* **PROBLEM TO WORK ON**: In the rows below, copy everything from the line containing "Tap the 60 tick on the output time axis" down to the line containing "point(1686,917)", keeping both of those lines.

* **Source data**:

########################################

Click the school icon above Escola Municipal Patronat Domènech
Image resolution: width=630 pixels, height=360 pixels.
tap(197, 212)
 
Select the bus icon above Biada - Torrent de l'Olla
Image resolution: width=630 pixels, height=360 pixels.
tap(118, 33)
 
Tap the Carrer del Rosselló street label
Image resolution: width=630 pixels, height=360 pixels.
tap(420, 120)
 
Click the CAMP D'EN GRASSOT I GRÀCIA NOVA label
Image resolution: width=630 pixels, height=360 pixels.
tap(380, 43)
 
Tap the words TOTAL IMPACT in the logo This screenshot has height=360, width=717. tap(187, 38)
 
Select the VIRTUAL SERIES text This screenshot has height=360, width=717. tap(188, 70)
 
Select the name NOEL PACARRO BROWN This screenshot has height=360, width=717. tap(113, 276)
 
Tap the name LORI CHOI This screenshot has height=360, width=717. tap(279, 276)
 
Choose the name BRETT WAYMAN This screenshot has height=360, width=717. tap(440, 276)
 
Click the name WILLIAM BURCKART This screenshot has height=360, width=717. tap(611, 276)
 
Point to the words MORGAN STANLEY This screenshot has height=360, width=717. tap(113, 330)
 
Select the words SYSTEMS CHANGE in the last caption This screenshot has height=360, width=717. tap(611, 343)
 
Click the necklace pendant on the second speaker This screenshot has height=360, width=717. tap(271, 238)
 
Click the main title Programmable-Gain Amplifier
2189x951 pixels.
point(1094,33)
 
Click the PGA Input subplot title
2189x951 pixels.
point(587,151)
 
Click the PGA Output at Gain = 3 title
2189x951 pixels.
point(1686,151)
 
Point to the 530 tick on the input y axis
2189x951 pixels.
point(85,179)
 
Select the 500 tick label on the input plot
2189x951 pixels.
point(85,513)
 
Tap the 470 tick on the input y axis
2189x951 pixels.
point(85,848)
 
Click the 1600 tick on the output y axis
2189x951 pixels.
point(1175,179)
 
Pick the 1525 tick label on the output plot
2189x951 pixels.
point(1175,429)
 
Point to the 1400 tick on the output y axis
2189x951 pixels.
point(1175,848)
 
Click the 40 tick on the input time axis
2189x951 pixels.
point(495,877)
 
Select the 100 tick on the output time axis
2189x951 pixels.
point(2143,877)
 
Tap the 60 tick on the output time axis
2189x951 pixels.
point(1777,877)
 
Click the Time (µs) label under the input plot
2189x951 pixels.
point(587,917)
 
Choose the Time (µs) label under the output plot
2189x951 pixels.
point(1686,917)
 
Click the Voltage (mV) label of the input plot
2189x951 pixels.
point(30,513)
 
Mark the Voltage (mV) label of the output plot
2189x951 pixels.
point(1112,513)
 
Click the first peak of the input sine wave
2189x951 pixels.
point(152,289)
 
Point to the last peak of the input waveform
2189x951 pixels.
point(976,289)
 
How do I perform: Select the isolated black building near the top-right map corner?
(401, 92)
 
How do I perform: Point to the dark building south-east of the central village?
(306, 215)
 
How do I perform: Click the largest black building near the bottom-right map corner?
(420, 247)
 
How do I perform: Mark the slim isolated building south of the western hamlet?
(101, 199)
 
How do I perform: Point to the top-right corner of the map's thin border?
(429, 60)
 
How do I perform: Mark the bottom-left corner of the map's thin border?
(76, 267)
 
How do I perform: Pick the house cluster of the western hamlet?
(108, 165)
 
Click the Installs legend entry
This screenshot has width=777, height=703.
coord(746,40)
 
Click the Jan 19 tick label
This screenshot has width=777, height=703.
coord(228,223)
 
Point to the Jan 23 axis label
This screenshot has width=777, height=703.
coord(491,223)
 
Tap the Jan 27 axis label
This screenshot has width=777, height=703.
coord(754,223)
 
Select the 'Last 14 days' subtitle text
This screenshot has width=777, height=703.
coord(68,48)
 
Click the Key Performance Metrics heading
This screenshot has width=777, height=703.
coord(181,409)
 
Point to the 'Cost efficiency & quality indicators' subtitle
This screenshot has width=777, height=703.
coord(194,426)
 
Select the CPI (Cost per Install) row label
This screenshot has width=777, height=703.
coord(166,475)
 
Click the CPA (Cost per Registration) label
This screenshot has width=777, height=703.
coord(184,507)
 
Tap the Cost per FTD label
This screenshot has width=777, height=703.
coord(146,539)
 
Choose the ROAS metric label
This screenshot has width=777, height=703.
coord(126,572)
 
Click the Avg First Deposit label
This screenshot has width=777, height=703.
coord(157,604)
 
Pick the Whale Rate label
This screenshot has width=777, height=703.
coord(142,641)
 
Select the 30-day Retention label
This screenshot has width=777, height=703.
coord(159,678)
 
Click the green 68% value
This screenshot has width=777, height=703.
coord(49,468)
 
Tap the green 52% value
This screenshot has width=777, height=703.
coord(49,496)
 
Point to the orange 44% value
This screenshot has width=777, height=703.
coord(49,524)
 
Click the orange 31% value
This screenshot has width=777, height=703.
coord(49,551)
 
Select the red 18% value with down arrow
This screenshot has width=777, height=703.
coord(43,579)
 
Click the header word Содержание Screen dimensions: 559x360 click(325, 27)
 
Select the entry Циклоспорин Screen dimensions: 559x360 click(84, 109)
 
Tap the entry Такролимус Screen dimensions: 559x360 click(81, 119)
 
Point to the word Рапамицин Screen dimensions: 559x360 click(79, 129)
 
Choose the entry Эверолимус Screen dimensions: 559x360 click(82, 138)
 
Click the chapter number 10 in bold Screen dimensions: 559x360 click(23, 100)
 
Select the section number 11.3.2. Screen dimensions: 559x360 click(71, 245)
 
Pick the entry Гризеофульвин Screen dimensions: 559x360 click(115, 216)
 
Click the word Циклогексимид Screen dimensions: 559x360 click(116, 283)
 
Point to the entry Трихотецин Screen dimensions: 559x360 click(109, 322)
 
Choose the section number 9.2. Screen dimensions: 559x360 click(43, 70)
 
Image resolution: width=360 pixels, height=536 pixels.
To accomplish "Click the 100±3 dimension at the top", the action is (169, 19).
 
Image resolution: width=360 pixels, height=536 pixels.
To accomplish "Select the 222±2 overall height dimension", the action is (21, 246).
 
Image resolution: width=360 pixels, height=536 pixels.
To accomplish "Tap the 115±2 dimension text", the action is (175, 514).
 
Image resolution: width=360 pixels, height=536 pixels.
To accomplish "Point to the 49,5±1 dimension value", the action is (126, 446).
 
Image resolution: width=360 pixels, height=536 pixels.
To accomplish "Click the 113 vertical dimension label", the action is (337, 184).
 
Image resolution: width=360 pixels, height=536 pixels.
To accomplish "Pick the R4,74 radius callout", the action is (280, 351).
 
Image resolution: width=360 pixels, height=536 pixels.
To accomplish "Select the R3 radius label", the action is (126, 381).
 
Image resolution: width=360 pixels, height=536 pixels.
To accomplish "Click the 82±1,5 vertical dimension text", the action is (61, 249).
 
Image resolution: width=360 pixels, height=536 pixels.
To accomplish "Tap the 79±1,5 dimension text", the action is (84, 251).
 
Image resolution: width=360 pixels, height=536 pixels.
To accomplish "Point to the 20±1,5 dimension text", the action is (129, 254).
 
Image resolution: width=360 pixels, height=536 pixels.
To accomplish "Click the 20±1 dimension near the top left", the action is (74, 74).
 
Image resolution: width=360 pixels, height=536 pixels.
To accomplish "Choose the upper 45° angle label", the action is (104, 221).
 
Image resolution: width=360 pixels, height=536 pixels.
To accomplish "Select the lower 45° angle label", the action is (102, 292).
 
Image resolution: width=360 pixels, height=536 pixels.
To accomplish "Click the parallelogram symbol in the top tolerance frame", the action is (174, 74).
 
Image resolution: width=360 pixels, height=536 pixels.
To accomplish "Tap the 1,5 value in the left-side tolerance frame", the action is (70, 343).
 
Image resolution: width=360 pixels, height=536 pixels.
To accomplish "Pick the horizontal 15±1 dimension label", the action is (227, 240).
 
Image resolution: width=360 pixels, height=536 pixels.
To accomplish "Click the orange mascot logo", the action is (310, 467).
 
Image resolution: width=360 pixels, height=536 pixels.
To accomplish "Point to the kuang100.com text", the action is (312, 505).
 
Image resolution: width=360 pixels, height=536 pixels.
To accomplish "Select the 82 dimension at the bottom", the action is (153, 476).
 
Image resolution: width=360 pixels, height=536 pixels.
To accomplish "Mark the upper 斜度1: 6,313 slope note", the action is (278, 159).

########################################

* **CORRECT OUTPUT**:
Tap the 60 tick on the output time axis
2189x951 pixels.
point(1777,877)
 
Click the Time (µs) label under the input plot
2189x951 pixels.
point(587,917)
 
Choose the Time (µs) label under the output plot
2189x951 pixels.
point(1686,917)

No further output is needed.